── Given records ──

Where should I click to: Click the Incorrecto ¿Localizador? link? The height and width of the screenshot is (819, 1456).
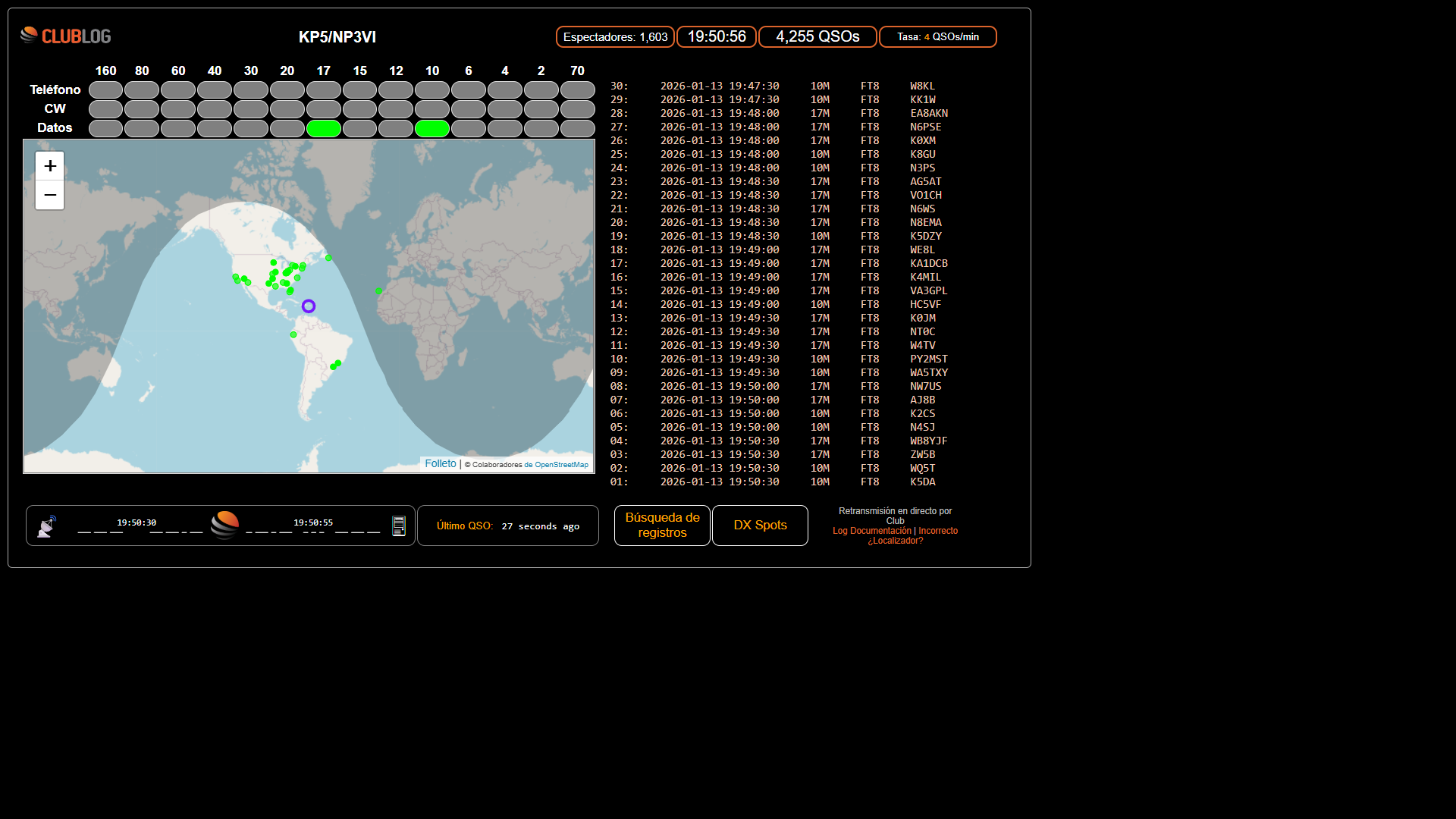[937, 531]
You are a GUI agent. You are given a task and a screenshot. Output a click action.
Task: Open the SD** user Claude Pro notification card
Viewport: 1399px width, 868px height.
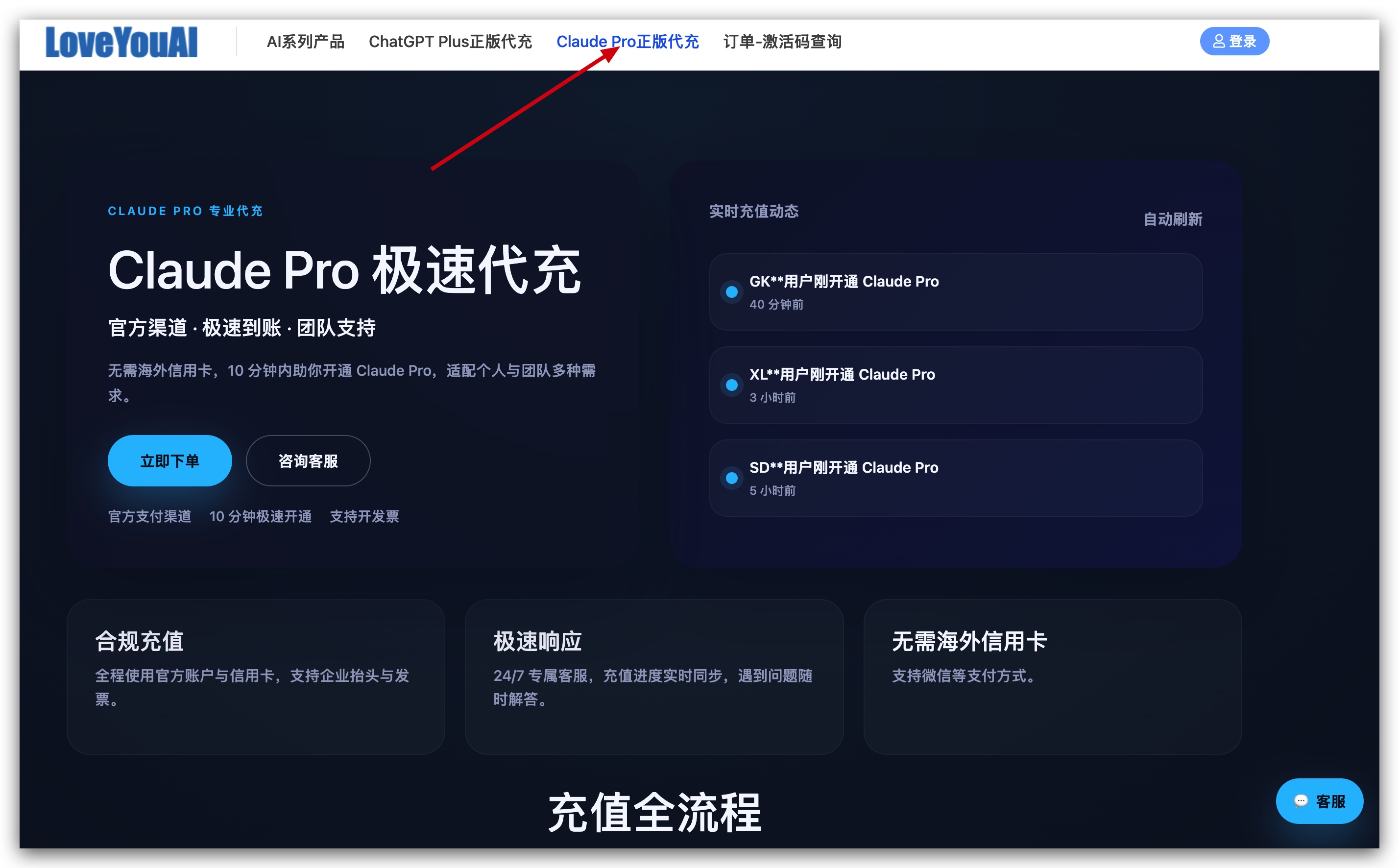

───

▶ _What is required_: Transcribe all entries above exactly. Drop the pictures.

▶ _Response_:
Where should I click to: Click the Incorrecto ¿Localizador? link? The height and width of the screenshot is (819, 1456).
[937, 531]
You are a GUI agent. You are given a task and a screenshot. Output a click action.
Task: Open the SD** user Claude Pro notification card
Viewport: 1399px width, 868px height.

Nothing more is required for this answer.